To some students, night exams, in theory at least, might sound like a sweet set-up. They have the whole day to study for the test — assuming they have no other classes, extracurriculars or sports practices to attend — and this extra time ensures that they can be as prepared as possible once the sun sets. It’s also easy to see how exams at this hour of the night can encourage students to get more sleep. Most of them are probably less inclined to trade sleep for study time if their test the next day is in the evening rather than bright and early in the morning.
But these students may not actually realize how bad night exams really are. Taking tests so late in the day negatively affects performance on the test. A study conducted on students at Danish public schools found that for every hour later in the day, standardized test scores decreased by 0.9 percent of a standard deviation. The researchers concluded that, because their mental fatigue grows over the course of a day, students perform worse on exams when they are held later in the day.
Brown students are also often mentally fatigued by the end of the day because they fill their schedules with tons of classes. In addition, students often have to accommodate practices and work shifts late into the evening. As a result, when students have to take exams at the end of the night, this mental fatigue can stunt their performance and produce lower test scores.

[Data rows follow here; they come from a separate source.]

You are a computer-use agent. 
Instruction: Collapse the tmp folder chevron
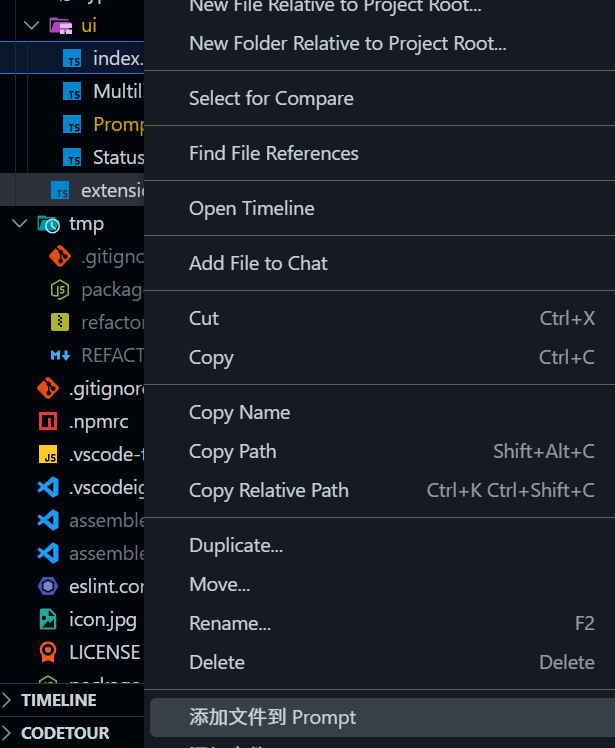(20, 224)
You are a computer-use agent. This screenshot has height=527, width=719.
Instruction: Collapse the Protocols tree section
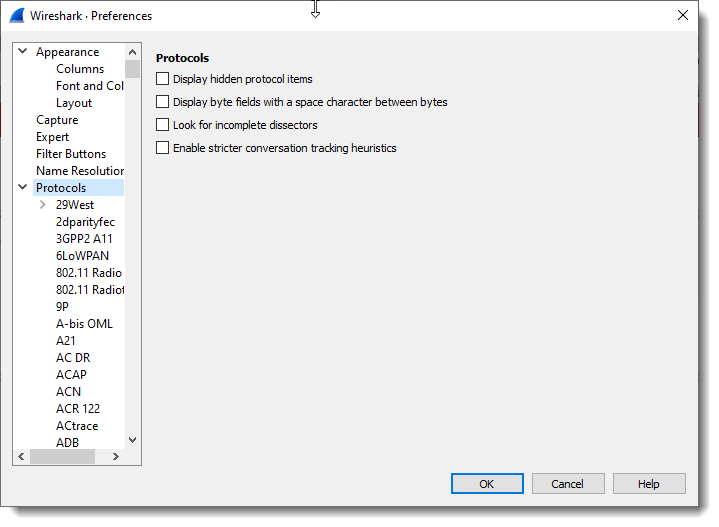pos(22,188)
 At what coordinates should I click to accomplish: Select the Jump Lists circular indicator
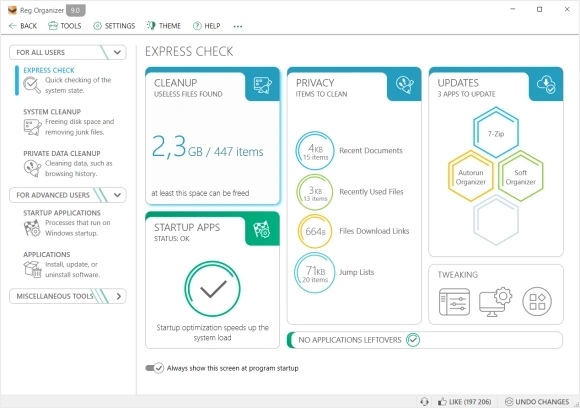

The steps to get rid of night exams aren’t easy; those pesky logistical issues limit viable solutions. But one solution is to schedule particularly long exams in the morning before classes begin. This could get the most mentally taxing event of any college student’s day — a midterm, or other long exam — out of the way earlier. Often in the morning, moreover, students’ problem solving minds are at their peak capacity, before they are impaired by mental fatigue. For morning exams to work, they would have to begin at 7:00 a.m. at the latest, since the earliest classes are at 8:30 a.m. every day except for Friday. While some students might groan about having to wake up early, they should realize that they will earn higher grades on the exam the earlier they take it.
Another solution is for professors simply to make their exams short enough to fit a regular class time. This would be much easier for everyone, since students who are busy during the evenings would not have to go through the trouble of scheduling make-up exams.
Having a few extra hours during the day to study for exams may seem appealing at first, but students bear the real cost of night exams when they leave the exam room physically drained and doubtful of their performance. They bear another cost of late night exams when they have to see their scores posted on Canvas. To give students more of a fighting chance to excel on their exams and to test their brains when they are the least mentally fatigued, exams should not be held at night.